The depiction of the world of the theater has been a favorite plot thread for authors across the centuries, many of whom included characters whose sexual orientation was inferred to be non-mainstream but seldom clearly stated. An excellent example of this by a mainstream writer is Mary Renault’s novel The Mask of Apollo, published in 1966. The narrator, Nikeratos, is an actor in the Greek theater whose preference is for men and through his eyes the story of the philosopher Plato is retold from an unusual perspective. A second type of literature also present pre-Stonewall was autobiographies of gay actors who included in their repertoire recreations of famous people known to have been homosexual. In 1968, the veteran English-born Irish actor Michael Mac Liammóir provided a memoir entitled An Oscar of No Importance: Being an account of the author’s adventures with his one-man show about Oscar Wilde, The Importance of Being Oscar. A third and more limited pool of LGBT theatrical materials pre-Stonewall can be found in dissertations such as Donald Loeffler’s 1969 work, An Analysis of the Treatment of the Homosexual Character in Dramas Produced in the New York Theatre From 1950 to 1968, done at Bowling Green State University. It was later published in book form by Arno Press in 1975 and remains one of the first attempts to discuss the portrayal of gay people on the stage during the decade immediately after Stonewall.

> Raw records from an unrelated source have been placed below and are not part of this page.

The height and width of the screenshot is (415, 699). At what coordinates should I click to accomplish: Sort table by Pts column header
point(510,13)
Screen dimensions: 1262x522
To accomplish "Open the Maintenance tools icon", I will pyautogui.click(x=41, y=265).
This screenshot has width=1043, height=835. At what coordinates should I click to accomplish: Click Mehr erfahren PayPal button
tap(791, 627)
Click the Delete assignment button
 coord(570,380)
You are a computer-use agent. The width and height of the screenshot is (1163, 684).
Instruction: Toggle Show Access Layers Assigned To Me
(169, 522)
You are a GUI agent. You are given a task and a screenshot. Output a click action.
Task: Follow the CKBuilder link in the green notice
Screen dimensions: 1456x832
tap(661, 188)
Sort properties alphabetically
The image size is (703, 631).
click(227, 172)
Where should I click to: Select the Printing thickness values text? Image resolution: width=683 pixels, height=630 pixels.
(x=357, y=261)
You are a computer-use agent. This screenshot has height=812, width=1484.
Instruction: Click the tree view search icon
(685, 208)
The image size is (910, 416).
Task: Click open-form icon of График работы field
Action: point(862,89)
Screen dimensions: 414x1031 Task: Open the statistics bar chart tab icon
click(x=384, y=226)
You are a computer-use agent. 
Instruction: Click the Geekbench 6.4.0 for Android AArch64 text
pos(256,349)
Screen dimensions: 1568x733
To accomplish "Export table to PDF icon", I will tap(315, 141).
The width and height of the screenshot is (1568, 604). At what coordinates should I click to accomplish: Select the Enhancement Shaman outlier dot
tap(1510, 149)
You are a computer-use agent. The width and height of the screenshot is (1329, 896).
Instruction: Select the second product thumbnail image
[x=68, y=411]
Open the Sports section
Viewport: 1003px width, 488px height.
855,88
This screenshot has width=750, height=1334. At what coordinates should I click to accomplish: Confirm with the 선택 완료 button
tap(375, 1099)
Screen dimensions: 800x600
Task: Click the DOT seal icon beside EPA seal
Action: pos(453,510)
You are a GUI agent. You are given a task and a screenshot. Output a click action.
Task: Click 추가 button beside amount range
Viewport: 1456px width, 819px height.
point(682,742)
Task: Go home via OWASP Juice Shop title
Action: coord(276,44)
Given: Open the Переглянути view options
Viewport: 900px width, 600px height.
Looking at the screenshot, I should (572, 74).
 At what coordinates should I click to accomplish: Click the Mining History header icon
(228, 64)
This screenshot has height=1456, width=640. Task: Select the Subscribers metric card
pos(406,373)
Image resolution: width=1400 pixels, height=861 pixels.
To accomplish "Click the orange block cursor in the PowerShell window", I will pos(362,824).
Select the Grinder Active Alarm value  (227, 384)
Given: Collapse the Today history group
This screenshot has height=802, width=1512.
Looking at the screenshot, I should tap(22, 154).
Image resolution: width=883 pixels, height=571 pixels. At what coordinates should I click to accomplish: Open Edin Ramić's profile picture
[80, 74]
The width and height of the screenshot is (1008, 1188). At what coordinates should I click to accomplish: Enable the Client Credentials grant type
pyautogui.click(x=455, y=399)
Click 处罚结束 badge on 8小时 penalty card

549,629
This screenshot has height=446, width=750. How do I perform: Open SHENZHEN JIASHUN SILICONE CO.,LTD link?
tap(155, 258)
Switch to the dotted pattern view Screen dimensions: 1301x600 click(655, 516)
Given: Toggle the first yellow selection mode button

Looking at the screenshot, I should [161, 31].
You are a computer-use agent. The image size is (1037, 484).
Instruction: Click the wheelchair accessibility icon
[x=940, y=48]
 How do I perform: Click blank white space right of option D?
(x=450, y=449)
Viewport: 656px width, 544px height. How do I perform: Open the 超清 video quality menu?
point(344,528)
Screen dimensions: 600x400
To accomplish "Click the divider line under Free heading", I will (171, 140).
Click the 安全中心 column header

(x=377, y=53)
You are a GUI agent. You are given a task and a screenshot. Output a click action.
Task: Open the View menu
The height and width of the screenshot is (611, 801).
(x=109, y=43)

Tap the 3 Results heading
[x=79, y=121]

Among the consequences of the rejection of stereotypes in the early days of gay liberation was an expanded legitimacy for scholarly research looking at homosexuals and their words from the perspectives of a variety of academic disciplines. For the theater, some of the first books to appear in the American market were translations of studies originally done outside the United States. The 1978 English version of Georges Sarotte’s Like a Brother, Like a Lover: Male Homosexuality in the American Novel and Theater from Herman Melville to James Baldwin, brought to the American public the text of a doctoral dissertation originally done at the Sorbonne in Paris in 1974. Of particular interest is chapter three, “The Homosexual Character Upon the Stage,” which traces all major American plays that had or dealt with the issue of homosexuality from Tea and Sympathy in 1953 to The Boys in the Band in 1968. Sarotte also observed that “following the immense success of Hair in 1968,…it became possible to say anything or to show anything upon the American stage. (Sarotte 1978: p.32)” This was a new climate that allowed the openly gay characters of Mart Crowley’s The Boys in the Band to break new ground for American audiences.
After Stonewall, popular biographies of leading men from the 1950s and 1960s who were closeted (among them Tyrone Power, Montgomery Clift, Raymond Burr, Sal Mineo, Rock Hudson, and Tab Hunter), while interesting as chronicles of hidden LGBT history, became less titillating as openly gay men and lesbians acknowledged their identities and refused to allow themselves to be defined solely by their sexual orientation while practicing their craft. An example of this is Sir Ian McKellen, most familiar to many people as Gandalf in The Lord of the Rings and as one half of the gay couple in the popular PBS comedy series Vicious. Books of collected interviews with out actors also began to appear and expanded the available coverage of the profession to those whose careers had not as yet been treated by a book-length exploration. Films focusing on the careers of out actors also began to appear, a recent example being one done with George Takei, best known for his character of Lieutenant Hikaru Sulu from Star Trek.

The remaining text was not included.